### Instructions for the task
Reproduce the records below, from the first line through the line containing "Action: (639, 60)", inclusive.

* start Task material *

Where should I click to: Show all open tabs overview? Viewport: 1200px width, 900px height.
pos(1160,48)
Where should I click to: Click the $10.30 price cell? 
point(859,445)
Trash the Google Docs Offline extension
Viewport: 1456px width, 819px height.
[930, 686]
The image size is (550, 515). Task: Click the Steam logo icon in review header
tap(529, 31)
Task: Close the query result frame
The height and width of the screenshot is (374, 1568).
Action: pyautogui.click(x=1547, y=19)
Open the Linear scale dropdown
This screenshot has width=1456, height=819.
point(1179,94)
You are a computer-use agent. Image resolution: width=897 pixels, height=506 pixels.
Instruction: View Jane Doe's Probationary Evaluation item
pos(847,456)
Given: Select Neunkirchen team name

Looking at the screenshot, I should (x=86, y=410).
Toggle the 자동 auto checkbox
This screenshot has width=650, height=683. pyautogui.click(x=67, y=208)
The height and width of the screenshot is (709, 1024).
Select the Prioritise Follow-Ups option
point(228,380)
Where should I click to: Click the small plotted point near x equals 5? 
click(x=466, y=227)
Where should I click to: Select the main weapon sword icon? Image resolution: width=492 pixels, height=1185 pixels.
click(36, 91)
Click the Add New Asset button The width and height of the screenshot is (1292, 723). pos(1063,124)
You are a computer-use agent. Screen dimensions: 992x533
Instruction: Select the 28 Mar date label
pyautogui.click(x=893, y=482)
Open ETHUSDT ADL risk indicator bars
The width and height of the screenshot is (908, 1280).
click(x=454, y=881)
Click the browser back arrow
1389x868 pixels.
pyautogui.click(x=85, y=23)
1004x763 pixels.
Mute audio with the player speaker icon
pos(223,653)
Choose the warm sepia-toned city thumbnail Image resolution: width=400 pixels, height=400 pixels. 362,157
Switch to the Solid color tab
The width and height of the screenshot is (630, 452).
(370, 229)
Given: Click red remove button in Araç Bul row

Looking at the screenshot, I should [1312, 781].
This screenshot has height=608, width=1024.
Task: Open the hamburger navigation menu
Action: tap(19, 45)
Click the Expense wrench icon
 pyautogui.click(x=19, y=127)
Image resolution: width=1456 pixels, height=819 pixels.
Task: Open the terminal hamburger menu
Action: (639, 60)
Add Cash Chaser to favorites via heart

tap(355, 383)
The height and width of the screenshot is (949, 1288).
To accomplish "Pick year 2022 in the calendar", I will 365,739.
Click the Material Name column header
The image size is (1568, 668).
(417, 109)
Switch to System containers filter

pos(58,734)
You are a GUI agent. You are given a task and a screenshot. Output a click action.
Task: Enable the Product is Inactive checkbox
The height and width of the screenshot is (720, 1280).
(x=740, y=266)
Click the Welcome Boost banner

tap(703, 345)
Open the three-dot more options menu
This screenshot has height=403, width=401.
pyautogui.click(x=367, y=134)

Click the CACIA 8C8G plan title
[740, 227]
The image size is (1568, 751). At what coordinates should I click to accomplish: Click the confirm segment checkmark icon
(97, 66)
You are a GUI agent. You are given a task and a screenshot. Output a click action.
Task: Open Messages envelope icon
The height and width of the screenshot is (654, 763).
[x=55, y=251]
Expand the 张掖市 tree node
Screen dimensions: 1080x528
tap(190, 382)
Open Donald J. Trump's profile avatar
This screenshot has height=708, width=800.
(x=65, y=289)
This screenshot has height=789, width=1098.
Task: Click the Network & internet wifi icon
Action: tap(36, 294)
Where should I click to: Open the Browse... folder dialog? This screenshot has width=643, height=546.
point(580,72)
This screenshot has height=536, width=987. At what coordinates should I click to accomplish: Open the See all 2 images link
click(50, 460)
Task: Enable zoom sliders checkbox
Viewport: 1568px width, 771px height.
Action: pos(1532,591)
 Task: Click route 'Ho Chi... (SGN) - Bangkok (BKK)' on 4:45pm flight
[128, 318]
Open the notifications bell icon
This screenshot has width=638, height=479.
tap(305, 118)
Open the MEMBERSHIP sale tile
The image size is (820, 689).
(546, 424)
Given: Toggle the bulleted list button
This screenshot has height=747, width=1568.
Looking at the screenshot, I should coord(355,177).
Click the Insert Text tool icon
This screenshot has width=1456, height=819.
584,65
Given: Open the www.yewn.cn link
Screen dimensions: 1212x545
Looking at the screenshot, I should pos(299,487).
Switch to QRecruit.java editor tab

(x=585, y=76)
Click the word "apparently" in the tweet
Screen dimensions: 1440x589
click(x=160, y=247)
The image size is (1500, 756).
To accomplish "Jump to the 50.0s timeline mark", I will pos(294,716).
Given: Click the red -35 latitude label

* end Task material *

### Exercise solution
Where should I click to: Show all open tabs overview? Viewport: 1200px width, 900px height.
pos(1160,48)
Where should I click to: Click the $10.30 price cell? 
point(859,445)
Trash the Google Docs Offline extension
Viewport: 1456px width, 819px height.
[930, 686]
The image size is (550, 515). Task: Click the Steam logo icon in review header
tap(529, 31)
Task: Close the query result frame
The height and width of the screenshot is (374, 1568).
Action: pyautogui.click(x=1547, y=19)
Open the Linear scale dropdown
This screenshot has width=1456, height=819.
point(1179,94)
You are a computer-use agent. Image resolution: width=897 pixels, height=506 pixels.
Instruction: View Jane Doe's Probationary Evaluation item
pos(847,456)
Given: Select Neunkirchen team name

Looking at the screenshot, I should (x=86, y=410).
Toggle the 자동 auto checkbox
This screenshot has width=650, height=683. pyautogui.click(x=67, y=208)
The height and width of the screenshot is (709, 1024).
Select the Prioritise Follow-Ups option
point(228,380)
Where should I click to: Click the small plotted point near x equals 5? 
click(x=466, y=227)
Where should I click to: Select the main weapon sword icon? Image resolution: width=492 pixels, height=1185 pixels.
click(36, 91)
Click the Add New Asset button The width and height of the screenshot is (1292, 723). pos(1063,124)
You are a computer-use agent. Screen dimensions: 992x533
Instruction: Select the 28 Mar date label
pyautogui.click(x=893, y=482)
Open ETHUSDT ADL risk indicator bars
The width and height of the screenshot is (908, 1280).
click(x=454, y=881)
Click the browser back arrow
1389x868 pixels.
pyautogui.click(x=85, y=23)
1004x763 pixels.
Mute audio with the player speaker icon
pos(223,653)
Choose the warm sepia-toned city thumbnail Image resolution: width=400 pixels, height=400 pixels. 362,157
Switch to the Solid color tab
The width and height of the screenshot is (630, 452).
(370, 229)
Given: Click red remove button in Araç Bul row

Looking at the screenshot, I should [1312, 781].
This screenshot has height=608, width=1024.
Task: Open the hamburger navigation menu
Action: tap(19, 45)
Click the Expense wrench icon
 pyautogui.click(x=19, y=127)
Image resolution: width=1456 pixels, height=819 pixels.
Task: Open the terminal hamburger menu
Action: (639, 60)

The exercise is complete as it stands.